> [Entries provided]:
%%

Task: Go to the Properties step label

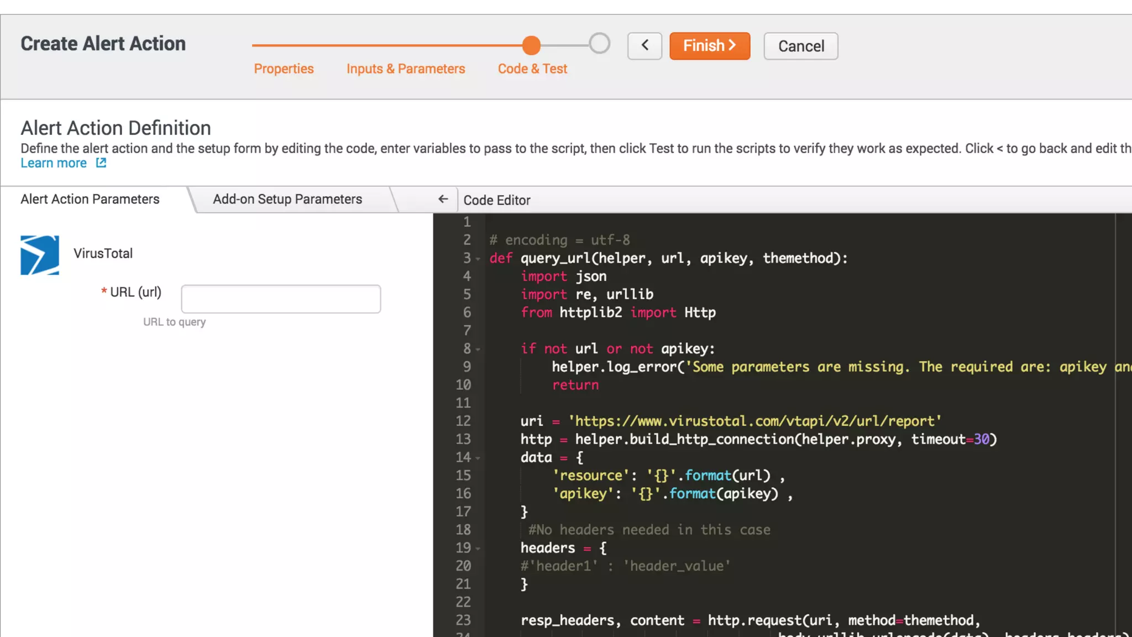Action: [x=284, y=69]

%%
%%

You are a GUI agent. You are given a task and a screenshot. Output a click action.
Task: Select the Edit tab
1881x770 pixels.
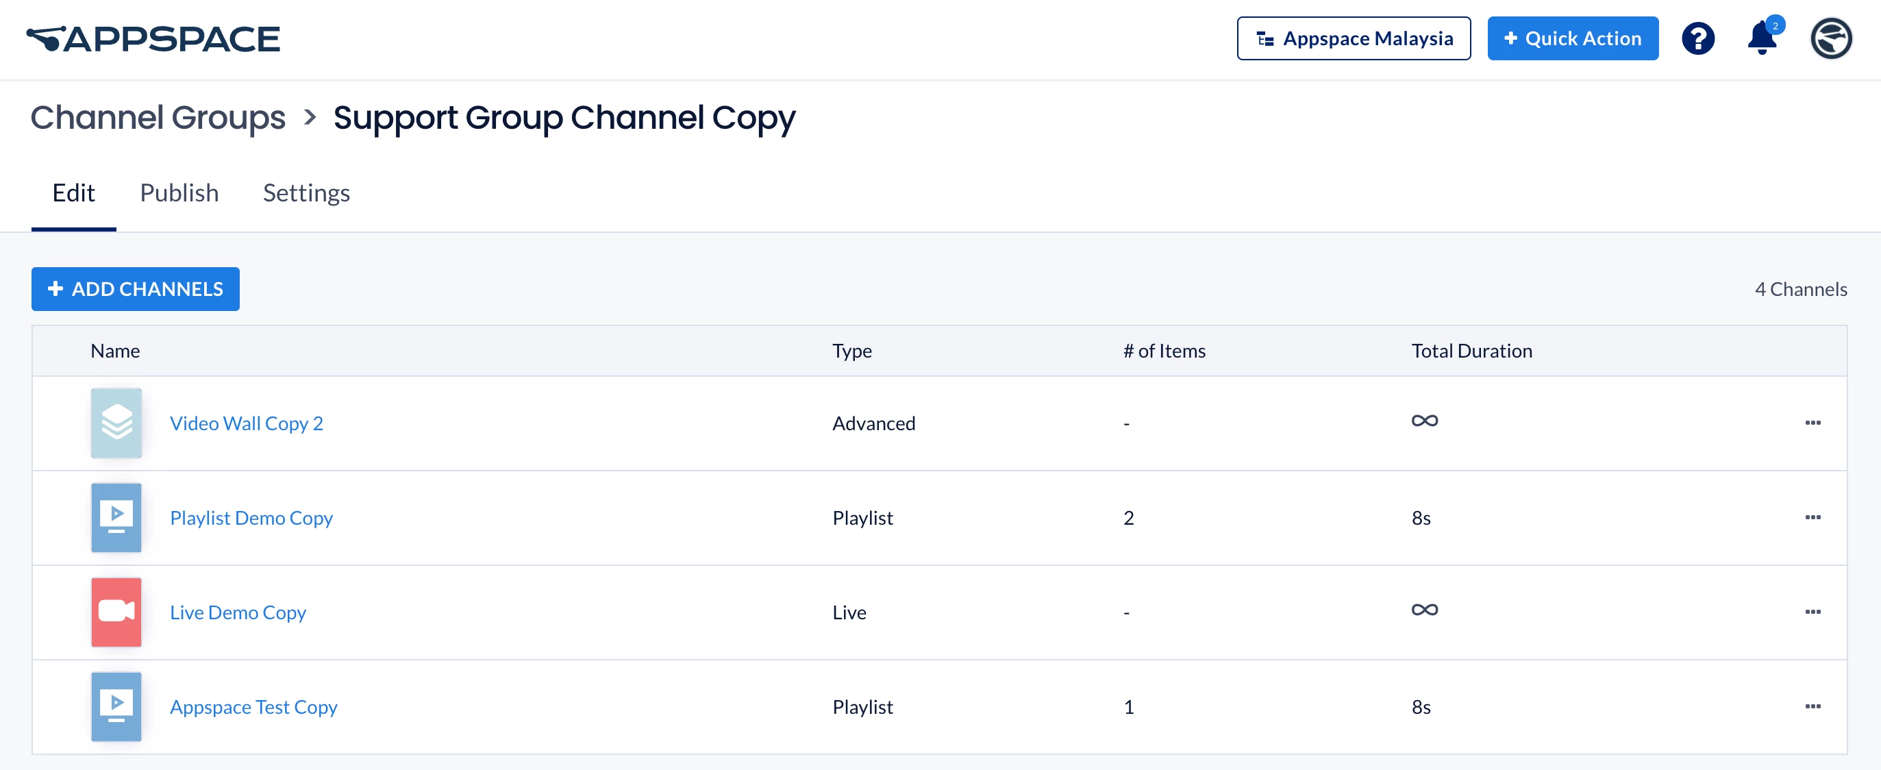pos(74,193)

%%
%%

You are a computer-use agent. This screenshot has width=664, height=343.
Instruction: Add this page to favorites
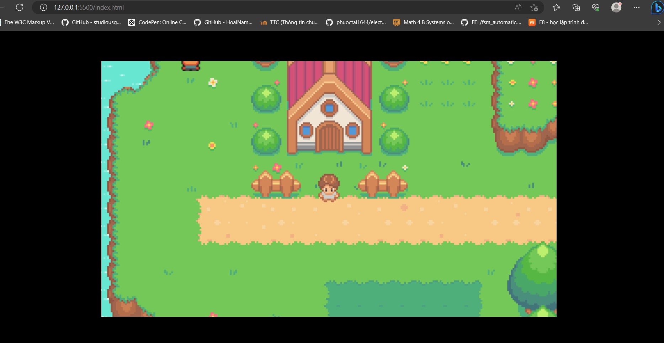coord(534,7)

%%

> [Work request]: Which lines of the data include the string "agent"? Copy each of them.

> [Output below]:
You are a GUI agent. You are given a task and a screenshot. Output a click action.
You are a computer-use agent. This screenshot has width=664, height=343.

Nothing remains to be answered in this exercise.